## Data for analysis
···

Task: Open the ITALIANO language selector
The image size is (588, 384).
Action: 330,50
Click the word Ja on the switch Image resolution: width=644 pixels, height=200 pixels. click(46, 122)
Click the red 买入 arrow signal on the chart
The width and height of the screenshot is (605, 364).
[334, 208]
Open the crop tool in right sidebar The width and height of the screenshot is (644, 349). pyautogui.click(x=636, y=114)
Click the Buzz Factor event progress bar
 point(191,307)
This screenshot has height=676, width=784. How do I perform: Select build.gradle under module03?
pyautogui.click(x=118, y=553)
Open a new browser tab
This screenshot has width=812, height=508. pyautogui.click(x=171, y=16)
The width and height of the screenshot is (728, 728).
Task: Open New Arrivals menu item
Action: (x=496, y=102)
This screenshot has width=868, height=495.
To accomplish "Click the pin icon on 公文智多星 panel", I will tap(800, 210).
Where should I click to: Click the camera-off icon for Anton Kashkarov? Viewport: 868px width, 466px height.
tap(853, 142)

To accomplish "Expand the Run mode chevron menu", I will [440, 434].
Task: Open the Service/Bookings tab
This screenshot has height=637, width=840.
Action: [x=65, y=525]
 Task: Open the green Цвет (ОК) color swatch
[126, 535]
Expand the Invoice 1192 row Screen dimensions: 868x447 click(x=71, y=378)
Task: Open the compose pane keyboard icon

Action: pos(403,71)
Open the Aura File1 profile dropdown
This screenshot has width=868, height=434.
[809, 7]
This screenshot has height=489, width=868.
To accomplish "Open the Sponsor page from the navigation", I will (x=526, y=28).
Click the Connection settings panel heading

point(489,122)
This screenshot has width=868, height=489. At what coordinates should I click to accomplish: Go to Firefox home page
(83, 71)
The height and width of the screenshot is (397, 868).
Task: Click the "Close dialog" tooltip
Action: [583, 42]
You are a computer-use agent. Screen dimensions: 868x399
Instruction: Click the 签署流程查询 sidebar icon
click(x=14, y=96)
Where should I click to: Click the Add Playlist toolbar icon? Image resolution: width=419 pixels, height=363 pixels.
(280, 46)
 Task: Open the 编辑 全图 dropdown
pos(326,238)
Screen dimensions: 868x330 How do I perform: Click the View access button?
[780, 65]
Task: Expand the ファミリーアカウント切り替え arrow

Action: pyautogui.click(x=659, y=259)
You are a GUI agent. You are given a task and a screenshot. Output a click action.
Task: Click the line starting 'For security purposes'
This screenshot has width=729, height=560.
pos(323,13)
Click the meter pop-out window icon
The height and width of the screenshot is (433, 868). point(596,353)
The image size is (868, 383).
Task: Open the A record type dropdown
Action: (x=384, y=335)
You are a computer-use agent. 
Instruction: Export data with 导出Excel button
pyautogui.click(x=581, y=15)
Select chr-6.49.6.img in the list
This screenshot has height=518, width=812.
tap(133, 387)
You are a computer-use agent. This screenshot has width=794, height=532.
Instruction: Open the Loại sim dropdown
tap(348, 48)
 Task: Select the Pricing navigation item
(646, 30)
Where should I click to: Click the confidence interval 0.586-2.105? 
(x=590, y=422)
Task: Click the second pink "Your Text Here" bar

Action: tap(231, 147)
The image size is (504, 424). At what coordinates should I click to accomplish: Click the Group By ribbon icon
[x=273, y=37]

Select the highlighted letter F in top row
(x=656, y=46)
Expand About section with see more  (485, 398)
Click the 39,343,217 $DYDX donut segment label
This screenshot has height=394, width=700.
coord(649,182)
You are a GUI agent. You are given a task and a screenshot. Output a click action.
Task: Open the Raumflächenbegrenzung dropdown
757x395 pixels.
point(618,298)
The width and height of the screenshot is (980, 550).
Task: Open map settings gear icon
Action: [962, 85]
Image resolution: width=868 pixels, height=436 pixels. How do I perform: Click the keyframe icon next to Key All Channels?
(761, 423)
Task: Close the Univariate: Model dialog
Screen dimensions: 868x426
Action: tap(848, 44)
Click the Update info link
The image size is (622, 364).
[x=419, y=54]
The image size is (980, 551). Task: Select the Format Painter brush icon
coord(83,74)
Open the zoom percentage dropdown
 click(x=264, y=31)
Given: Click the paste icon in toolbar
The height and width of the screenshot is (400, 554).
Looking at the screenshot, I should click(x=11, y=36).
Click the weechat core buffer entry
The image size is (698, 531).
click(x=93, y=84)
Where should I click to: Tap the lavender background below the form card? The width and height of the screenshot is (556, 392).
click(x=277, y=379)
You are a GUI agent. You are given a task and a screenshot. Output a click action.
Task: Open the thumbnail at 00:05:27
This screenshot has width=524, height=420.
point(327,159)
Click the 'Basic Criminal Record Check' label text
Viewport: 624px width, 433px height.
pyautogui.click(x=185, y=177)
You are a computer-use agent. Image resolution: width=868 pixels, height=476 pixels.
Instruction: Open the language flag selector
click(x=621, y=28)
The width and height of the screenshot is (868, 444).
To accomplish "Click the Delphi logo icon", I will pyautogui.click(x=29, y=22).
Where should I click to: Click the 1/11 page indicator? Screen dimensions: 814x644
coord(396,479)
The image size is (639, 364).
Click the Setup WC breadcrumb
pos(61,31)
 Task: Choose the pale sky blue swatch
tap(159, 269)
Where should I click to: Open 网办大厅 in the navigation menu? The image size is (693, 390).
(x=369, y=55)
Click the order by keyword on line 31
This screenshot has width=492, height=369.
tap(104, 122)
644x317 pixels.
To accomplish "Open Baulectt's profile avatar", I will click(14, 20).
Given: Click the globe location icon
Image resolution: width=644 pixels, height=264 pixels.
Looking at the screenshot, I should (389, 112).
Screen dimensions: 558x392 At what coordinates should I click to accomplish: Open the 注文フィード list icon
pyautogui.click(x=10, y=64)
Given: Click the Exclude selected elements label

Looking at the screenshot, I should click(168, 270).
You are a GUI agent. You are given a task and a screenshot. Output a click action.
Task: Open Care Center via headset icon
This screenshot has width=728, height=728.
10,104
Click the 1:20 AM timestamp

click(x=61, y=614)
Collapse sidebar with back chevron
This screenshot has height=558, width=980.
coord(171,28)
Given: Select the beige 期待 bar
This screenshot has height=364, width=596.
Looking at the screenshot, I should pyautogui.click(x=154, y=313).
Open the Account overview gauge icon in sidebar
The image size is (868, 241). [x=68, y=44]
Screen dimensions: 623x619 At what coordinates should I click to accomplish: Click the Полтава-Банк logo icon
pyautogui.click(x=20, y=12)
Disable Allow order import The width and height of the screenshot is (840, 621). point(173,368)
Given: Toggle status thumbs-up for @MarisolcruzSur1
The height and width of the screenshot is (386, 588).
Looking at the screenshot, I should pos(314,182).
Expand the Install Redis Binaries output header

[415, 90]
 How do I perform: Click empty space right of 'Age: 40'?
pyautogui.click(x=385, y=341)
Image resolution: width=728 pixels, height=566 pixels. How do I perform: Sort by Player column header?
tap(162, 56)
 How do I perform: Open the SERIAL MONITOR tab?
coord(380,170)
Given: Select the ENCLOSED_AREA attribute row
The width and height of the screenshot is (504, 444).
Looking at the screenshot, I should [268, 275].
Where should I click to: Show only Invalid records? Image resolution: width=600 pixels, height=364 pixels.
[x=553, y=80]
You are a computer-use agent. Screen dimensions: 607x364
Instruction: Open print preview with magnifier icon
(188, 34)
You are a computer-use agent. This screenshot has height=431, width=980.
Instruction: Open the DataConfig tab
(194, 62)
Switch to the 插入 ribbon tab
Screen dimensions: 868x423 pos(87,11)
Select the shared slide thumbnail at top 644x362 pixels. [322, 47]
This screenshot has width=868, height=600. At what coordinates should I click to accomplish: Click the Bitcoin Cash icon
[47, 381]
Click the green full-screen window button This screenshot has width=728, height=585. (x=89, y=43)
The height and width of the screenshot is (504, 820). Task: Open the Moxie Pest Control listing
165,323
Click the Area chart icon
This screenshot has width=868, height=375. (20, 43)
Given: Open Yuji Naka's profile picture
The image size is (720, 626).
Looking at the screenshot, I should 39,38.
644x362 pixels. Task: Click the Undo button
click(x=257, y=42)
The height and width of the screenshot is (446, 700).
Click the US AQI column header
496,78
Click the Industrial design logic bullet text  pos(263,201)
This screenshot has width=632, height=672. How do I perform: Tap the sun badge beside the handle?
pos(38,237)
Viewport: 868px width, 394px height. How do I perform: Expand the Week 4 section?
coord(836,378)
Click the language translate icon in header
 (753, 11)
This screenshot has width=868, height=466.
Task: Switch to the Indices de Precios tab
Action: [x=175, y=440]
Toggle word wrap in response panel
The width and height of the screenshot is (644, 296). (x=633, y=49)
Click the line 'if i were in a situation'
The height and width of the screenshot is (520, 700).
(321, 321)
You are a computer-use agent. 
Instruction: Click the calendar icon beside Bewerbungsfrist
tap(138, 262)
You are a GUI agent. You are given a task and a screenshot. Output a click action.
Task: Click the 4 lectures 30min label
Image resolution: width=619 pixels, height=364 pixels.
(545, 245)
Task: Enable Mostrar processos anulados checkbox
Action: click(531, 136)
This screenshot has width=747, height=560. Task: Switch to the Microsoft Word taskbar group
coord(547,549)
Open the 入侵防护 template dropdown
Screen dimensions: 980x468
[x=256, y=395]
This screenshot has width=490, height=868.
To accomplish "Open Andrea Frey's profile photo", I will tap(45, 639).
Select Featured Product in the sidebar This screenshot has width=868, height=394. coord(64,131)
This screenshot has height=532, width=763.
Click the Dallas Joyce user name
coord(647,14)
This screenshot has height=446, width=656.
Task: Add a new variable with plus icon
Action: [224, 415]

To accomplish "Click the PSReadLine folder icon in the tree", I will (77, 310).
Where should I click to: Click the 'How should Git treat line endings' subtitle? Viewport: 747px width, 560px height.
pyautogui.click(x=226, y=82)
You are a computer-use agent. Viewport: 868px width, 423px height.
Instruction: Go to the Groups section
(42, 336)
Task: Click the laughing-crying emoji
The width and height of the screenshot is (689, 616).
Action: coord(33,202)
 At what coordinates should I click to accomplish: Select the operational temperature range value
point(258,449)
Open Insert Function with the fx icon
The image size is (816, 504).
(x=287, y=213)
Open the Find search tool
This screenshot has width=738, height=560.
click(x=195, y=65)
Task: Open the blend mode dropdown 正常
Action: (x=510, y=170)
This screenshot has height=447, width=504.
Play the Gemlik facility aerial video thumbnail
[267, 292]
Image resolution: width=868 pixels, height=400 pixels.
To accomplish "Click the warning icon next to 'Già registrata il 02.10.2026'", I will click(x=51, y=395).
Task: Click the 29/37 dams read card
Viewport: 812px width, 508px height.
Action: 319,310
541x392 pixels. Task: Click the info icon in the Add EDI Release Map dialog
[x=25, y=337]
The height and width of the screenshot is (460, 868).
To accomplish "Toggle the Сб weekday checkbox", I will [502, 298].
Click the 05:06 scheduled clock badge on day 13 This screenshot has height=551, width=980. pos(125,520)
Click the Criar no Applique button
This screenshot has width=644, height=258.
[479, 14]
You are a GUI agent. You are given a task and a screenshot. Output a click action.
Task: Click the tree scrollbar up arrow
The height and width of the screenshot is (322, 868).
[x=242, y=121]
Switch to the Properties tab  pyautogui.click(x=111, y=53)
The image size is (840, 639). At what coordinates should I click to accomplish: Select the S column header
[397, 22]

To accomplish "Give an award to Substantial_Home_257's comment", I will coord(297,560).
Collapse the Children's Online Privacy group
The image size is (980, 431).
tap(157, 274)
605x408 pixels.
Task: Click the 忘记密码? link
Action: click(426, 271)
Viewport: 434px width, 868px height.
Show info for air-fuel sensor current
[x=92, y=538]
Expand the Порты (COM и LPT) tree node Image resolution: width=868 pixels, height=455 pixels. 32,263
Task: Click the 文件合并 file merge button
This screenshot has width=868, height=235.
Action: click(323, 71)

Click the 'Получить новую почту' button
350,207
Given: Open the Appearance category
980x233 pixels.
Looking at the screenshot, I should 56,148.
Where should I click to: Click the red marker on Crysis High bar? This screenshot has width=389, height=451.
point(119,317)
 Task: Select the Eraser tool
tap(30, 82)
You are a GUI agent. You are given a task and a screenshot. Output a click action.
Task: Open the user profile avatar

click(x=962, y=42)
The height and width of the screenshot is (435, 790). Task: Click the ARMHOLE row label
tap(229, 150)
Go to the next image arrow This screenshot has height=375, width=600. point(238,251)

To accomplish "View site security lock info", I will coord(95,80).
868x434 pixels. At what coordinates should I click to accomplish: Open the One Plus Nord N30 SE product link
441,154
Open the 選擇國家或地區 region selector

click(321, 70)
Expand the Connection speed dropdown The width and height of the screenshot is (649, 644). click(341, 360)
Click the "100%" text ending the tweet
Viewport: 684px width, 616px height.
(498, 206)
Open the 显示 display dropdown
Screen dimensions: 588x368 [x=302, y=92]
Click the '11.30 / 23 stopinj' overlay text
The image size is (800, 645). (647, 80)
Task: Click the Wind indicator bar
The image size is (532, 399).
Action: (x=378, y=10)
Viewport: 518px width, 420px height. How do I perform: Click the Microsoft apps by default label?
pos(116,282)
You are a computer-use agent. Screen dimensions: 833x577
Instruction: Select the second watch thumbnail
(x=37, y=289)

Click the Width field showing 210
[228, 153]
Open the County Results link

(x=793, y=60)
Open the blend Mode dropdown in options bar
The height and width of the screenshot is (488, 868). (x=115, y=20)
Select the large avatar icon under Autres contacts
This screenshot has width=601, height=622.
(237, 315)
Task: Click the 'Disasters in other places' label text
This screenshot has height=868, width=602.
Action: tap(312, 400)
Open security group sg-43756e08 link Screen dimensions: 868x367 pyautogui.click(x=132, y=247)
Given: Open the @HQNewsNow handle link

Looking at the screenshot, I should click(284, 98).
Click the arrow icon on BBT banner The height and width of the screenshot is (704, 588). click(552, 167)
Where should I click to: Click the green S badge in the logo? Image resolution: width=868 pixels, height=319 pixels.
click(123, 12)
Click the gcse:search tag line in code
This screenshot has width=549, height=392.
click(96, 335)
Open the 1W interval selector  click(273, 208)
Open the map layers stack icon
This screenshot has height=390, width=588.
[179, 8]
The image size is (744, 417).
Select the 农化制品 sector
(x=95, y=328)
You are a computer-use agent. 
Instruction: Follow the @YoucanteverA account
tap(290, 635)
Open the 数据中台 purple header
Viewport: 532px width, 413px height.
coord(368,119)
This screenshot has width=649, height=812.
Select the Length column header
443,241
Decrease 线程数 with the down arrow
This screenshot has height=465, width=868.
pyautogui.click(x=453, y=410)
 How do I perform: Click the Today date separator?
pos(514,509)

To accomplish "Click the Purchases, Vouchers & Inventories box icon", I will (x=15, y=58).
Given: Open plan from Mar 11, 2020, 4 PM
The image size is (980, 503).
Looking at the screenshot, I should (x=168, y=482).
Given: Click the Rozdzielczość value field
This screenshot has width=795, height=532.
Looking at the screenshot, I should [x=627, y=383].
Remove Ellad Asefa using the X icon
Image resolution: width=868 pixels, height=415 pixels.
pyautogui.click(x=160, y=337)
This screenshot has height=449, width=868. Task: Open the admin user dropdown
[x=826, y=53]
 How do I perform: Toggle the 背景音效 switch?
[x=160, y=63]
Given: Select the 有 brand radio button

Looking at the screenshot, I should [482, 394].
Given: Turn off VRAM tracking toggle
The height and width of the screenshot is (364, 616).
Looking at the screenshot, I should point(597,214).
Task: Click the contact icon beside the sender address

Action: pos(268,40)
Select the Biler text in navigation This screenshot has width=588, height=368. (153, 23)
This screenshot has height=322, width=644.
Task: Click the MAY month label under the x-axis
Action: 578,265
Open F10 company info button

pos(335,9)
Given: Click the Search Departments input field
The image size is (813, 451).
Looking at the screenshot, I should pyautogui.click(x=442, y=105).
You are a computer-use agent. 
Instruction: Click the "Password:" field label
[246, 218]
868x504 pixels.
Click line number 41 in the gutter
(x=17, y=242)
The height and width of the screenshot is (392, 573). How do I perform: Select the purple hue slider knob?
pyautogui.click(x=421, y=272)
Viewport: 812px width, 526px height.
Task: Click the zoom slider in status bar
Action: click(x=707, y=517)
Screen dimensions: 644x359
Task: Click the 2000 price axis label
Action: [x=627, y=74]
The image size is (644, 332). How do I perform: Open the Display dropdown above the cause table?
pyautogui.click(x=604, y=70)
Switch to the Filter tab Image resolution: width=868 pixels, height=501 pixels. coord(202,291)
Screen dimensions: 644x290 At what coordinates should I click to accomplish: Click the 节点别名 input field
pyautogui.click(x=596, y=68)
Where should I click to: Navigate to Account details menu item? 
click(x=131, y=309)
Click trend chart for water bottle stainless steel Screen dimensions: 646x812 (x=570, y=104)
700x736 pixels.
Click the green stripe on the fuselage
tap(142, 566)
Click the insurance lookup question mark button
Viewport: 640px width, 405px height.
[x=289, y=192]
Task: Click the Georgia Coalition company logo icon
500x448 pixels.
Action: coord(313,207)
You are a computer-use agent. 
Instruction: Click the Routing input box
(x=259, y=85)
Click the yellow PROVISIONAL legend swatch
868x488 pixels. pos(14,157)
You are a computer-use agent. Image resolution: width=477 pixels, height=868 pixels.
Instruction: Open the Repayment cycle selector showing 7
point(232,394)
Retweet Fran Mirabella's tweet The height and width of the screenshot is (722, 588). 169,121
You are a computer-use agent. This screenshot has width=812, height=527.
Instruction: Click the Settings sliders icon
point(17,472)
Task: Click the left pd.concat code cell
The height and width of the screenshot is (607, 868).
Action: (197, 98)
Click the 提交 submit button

···

## Task to carry out
If a line in the records above contains "order", copy that line.

## Answer to the exercise
Click the order by keyword on line 31
Disable Allow order import The width and height of the screenshot is (840, 621). point(173,368)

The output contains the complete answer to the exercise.